— Às vezes. Mas, na verdade, é bem entediante na maioria do tempo, pelo menos quando estamos na base. Nos reunimos de manhã, geralmente por volta das seis, nos certificamos que todos estão lá, então nos dividimos em batalhões para nos exercitarmos. Basquete, corrida, levantamento de peso, o que for. Às vezes tem aula naquele dia, qualquer coisa sobre montar e montar de novo nossas armas, ou uma aula de terreno noturno, ou nós vamos treinar tiros com fuzis, ou qualquer coisa. Se nada estiver planejado nós só voltamos pro quartel e jogamos videogames, lemos, malhamos de novo ou qualquer coisa pelo resto do dia. Depois nos reunimos de novo às quatro horas e resolvemos o que faremos no outro dia. Então acabamos.
— Videogames?
— Eu malho e leio. Mas meus colegas são especialistas nos jogos. E quanto mais violento o jogo for, mais eles gostam.
— O que você lê?
Eu disse a ela, e ela levou em consideração. — E o que acontece quando você é mandada a uma zona de guerra?

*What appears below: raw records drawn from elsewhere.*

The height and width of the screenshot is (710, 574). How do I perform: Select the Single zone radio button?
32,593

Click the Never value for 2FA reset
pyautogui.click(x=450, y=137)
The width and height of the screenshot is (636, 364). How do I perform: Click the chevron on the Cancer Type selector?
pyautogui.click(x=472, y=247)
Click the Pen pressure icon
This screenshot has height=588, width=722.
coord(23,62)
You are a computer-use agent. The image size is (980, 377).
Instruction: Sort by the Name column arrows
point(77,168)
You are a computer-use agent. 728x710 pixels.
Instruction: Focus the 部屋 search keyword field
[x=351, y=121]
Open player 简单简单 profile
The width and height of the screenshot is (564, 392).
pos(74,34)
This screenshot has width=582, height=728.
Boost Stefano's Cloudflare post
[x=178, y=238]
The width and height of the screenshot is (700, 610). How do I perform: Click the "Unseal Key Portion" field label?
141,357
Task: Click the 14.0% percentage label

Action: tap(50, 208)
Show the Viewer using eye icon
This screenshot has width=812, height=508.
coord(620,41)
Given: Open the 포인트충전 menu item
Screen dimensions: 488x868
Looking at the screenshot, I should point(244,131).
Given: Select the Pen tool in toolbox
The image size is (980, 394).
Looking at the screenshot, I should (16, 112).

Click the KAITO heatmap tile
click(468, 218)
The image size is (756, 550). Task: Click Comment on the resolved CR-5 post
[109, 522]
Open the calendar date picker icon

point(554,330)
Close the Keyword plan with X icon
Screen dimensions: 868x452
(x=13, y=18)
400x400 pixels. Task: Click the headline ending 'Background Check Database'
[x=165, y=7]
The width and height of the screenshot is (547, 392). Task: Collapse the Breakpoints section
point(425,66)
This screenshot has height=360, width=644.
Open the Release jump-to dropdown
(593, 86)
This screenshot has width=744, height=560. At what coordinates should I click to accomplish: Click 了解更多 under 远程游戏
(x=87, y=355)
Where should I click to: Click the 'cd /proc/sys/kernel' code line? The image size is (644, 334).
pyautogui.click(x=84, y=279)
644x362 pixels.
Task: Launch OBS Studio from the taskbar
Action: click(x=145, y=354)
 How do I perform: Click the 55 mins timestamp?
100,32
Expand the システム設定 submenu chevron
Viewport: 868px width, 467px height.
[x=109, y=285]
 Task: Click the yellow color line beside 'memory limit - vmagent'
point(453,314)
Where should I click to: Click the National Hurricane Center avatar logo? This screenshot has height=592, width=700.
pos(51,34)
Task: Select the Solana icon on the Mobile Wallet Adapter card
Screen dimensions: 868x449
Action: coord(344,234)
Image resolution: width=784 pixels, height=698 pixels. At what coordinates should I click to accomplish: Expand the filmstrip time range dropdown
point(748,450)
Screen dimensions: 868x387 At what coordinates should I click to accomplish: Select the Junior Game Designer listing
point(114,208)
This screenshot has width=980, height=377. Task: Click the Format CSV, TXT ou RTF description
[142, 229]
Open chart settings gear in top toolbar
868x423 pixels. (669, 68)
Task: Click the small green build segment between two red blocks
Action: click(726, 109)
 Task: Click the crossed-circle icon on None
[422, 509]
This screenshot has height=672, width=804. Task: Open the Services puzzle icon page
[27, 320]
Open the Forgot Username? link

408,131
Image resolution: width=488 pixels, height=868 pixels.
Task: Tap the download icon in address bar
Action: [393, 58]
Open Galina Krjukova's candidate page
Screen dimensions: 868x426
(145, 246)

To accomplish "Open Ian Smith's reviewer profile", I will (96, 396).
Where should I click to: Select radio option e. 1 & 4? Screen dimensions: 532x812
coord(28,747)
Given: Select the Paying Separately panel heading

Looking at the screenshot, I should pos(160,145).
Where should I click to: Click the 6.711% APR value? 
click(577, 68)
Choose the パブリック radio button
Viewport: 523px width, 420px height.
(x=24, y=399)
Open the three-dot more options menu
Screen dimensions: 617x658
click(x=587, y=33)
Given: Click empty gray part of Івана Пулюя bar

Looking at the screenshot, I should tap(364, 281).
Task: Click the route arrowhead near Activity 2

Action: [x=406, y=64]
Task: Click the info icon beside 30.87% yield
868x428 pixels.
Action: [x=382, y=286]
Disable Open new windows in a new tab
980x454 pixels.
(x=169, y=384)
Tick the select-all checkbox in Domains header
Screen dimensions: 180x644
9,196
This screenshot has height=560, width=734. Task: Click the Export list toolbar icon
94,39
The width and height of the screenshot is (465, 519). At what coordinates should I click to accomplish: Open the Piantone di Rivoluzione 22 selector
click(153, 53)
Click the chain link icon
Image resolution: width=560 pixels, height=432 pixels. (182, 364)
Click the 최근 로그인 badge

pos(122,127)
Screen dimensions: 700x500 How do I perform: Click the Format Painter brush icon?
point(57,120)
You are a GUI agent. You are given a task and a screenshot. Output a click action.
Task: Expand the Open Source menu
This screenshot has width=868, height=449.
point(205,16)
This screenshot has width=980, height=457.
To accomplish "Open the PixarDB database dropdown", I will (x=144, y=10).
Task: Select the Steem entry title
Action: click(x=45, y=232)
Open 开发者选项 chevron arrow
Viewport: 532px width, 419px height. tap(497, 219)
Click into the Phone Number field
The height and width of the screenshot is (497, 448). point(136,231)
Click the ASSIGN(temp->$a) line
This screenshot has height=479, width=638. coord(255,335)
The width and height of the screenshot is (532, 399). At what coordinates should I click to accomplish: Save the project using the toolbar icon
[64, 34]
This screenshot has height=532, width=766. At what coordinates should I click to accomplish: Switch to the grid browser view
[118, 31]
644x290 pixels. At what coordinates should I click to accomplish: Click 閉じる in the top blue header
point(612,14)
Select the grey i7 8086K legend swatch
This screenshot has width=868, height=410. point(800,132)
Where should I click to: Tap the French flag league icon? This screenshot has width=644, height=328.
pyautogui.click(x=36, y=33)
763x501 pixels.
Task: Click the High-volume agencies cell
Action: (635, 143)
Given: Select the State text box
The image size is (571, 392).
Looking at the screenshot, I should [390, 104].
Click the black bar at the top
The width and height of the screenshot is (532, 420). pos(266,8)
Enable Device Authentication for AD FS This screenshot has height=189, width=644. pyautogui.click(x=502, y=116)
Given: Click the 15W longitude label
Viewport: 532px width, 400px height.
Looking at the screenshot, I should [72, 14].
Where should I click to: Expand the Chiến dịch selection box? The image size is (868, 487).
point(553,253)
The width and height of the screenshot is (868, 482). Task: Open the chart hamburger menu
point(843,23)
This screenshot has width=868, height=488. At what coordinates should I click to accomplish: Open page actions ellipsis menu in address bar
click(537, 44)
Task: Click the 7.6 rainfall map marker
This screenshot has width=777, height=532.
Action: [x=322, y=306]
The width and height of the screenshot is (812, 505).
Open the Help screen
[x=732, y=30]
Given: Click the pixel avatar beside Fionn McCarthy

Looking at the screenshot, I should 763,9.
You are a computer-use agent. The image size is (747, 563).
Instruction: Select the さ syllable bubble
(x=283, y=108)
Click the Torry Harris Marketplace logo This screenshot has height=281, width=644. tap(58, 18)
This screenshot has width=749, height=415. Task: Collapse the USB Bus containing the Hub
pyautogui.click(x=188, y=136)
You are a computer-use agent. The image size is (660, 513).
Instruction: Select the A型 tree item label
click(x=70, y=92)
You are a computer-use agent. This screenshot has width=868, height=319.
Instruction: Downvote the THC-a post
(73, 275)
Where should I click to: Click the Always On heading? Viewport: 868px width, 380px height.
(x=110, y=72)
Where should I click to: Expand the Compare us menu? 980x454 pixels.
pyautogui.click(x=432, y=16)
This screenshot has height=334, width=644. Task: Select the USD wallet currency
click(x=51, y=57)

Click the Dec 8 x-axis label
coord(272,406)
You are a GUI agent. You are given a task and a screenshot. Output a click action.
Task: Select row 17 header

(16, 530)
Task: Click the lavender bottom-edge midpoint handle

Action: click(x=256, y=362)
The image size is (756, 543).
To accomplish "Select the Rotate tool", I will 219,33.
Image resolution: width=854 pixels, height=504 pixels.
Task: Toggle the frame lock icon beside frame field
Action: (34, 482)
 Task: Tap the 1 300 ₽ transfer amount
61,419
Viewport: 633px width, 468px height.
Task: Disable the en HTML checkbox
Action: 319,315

— Então, — eu disse, acabando meu frango, — é diferente. Há dever de guarda, e as coisas estão sempre quebrando e precisam ser consertadas, então você fica ocupada, mesmo que não esteja fora em patrulha. Mas a infantaria são as forças que ficam no chão, então nós passamos uma grande parte do nosso tempo longe do campo.
— Você nunca fica com medo?
Procurei pela resposta certa. — Sim. Às vezes. Não é como se você andasse por aí aterrorizada o tempo todo, mesmo quando as coisas estão um inferno ao seu redor. É só que você está... reagindo, tentando ficar viva. As coisas acontecem tão rápido que você não tem tempo para pensar em muita coisa a não ser fazer o seu trabalho e tentar não morrer. Geralmente te afeta mais tarde, quando você está mais tranquila. É aí que você se dá conta o quão perto esteve, e às vezes você tem tremedeiras e vomita ou qualquer coisa.
— Não tenho certeza se conseguiria fazer o que você faz.
Não tenho certeza se ela esperava uma resposta pra isso, então eu mudei de assunto. — Por que educação especial? — perguntei.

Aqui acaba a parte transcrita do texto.